Sentenza Sentenza Cassazione Civile n. 7750 del 18/03/2021

Cassazione civile sez. I, 18/03/2021, (ud. 03/02/2021, dep. 18/03/2021), n.7750

LA CORTE SUPREMA DI CASSAZIONE

SEZIONE PRIMA CIVILE

Composta dagli Ill.mi Sigg.ri Magistrati:

Dott. CAMPANILE Pietro – Presidente –

Dott. SCOTTI Umberto L. C. G. – Consigliere –

Dott. TRICOMI Laura – Consigliere –

Dott. TERRUSI Francesco – rel. Consigliere –

Dott. PAZZI Alberto – Consigliere –

ha pronunciato la seguente:

ORDINANZA

sul ricorso 1307/2019 proposto da:

T.K.Y., elettivamente domiciliato in Roma Via Conca

d’Oro 184/190 presso lo studio dell’avvocato Discepolo Maurizio, che

lo rappresenta e difende giusta procura speciale in calce al ricorso

per cassazione;

– ricorrente –

contro

Ministero dell’Interno, in persona del Ministro pro tempore,

domiciliato in Roma Via dei Portoghesi 12, presso l’avvocatura

generale dello Stato che lo rappresenta per legge;

– intimato –

avverso il decreto del TRIBUNALE di ANCONA, depositato il 04/12/2018;

udita la relazione della causa svolta nella camera di consiglio del

03/02/2021 dal cons. Dott.

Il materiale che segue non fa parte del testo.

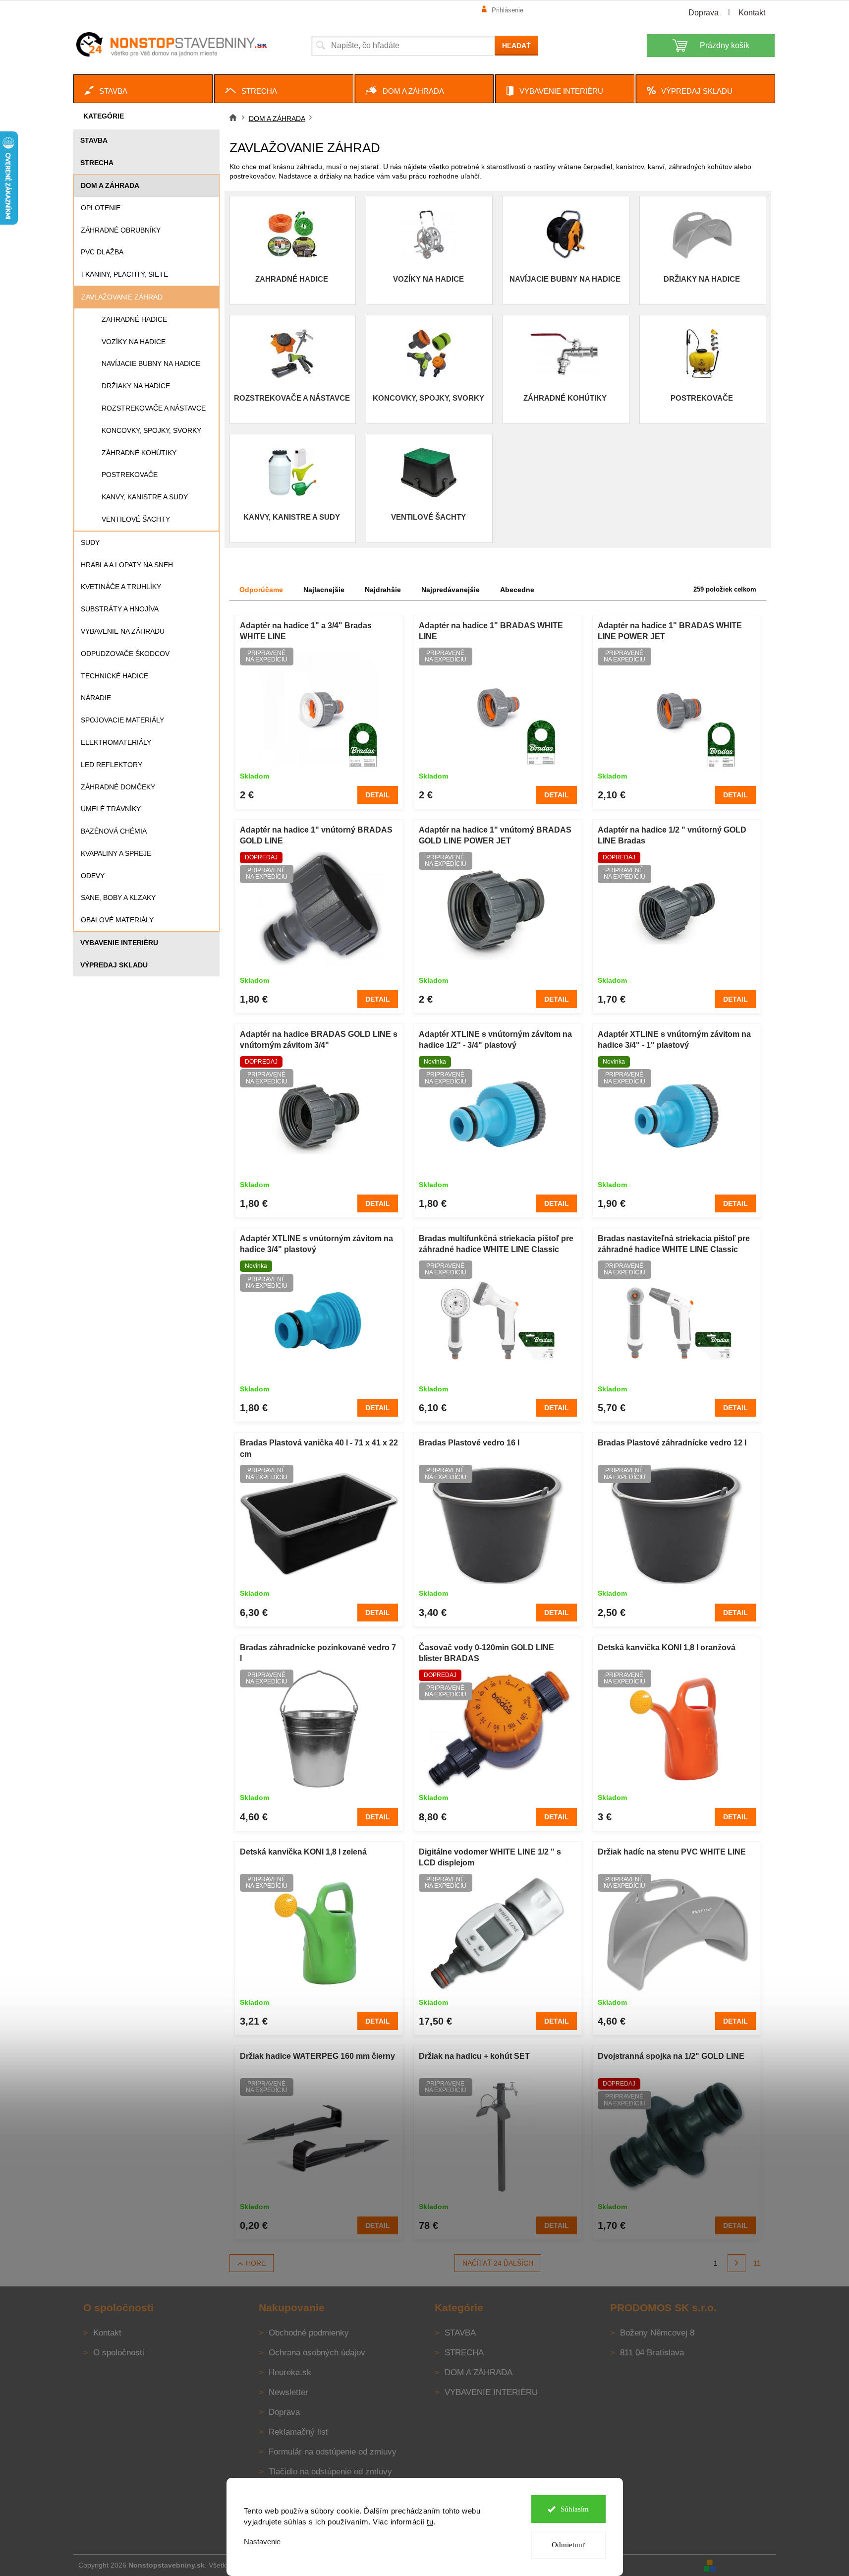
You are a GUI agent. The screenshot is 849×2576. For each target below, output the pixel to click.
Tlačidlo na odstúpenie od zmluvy (330, 2471)
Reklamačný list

TERRUSI FRANCESCO.

 

Fatto

RILEVATO

che:

T.K.Y., (OMISSIS), ricorre per cassazione, con due motivi, nei confronti del decreto del tribunale di Ancona in data 4-12-2018, che gli ha negato la protezione internazionale;

il Ministero dell’Interno non ha svolto difese;

il ricorrente ha depositato una memoria.

Diritto

CONSIDERATO

che:

I. – il primo motivo, col quale il ricorrente denunzia la violazione e falsa applicazione del D.Lgs. n. 251 del 2007, artt. 2, 5 e 14 nonchè del D.Lgs. n. 25 del 2008, art. 8 in ordine al diniego di protezione sussidiaria, è inammissibile per genericità;

il tribunale ha escluso l’esistenza della dedotta condizione di violenza indiscriminata da conflitto armato nella zona di provenienza del richiedente; si tratta di una valutazione in fatto, motivata e come tale non sindacabile in questa sede di legittimità;

II. – il secondo motivo, col quale il ricorrente denunzia la violazione o falsa applicazione dell’art. 5 t.u. imm. in ordine al diniego di protezione umanitaria è invece fondato;

III. – il tribunale ha respinto la domanda di protezione umanitaria con argomentazione confusa e in parte del tutto eccentrica; ha affermato difatti che erano stati prodotti attestati di partecipazione a corsi di formazione, volontariato e apprendimento della lingua italiana; ha poi menzionato promiscuamente e senza migliori esplicazioni sia talune promesse di impiego, sia l’assunzione a tempo determinato, sia il salario ridotto di 450,00 Euro; ha ancora ritenuto che tale salario fosse non sufficiente a rendere attuale e comunque tutelabile un diritto di rango costituzionale come quello al lavoro e alla retribuzione dignitosa; ha infine stabilito che il rapporto di lavoro instaurato dopo il deposito del ricorso introduttivo non poteva essere valutato affatto, poichè indice non univoco di integrazione lavorativa;

IV. – all’esito di codesta congerie di affermazioni il tribunale ha ritenuto che la prova del raggiungimento di un certo grado di integrazione, per quanto necessaria, non era comunque sufficiente, dovendo convergere altri aspetti da valutare congiuntamente, quali la situazione del paese di origine, al fine di rendere un “giudizio prognostico positivo” a proposito della compromissione dei diritti umani riconosciuti nel paese ospitante;

V. – l’onere di motivazione non può considerarsi soddisfatto;

ai fini del riconoscimento della protezione umanitaria occorre operare la valutazione comparativa della situazione soggettiva e oggettiva del richiedente con riferimento al Paese di origine in raffronto alla situazione d’integrazione raggiunta nel paese di accoglienza, senza che abbia rilievo l’esame del livello di integrazione raggiunto in Italia isolatamente e astrattamente considerato (Cass. Sez. U n. 29549-19);

tale principio postula che il giudice del merito, senza cedere a aporie argomentative e ad astrazioni, debba svolgere, in base all’allegazione di parte, una concreta comparazione su base soggettiva e oggettiva;

la comparazione, della quale l’integrazione nel paese ospitante è solo uno dei termini di riferimento, serve a stabilire se il migrante si trovi, in rapporto alla situazione soggettiva e oggettiva vissuta nel paese di provenienza, in condizioni di vulnerabilità personale;

in sostanza, la comparazione è funzionale a ritenere esistente o meno il presupposto di vulnerabilità nel quale trova base l’istituto in esame;

mediante la citata sequela di frasi, neppure ben coordinate tra loro, il tribunale non ha mostrato di svolgere la valutazione richiesta, donde il provvedimento va cassato con rinvio, in parte qua, per nuovo esame;

il tribunale, in diversa composizione, provvederà anche sulle spese del giudizio svoltosi in questa sede di legittimità.

P.Q.M.

La Corte accoglie il secondo motivo, inammissibile il primo, cassa il decreto impugnato in relazione al motivo accolto e rinvia al tribunale di Ancona anche per le spese del giudizio di cassazione.

Così deciso in Roma, nella camera di consiglio della sezione prima civile, il 3 febbraio 2021.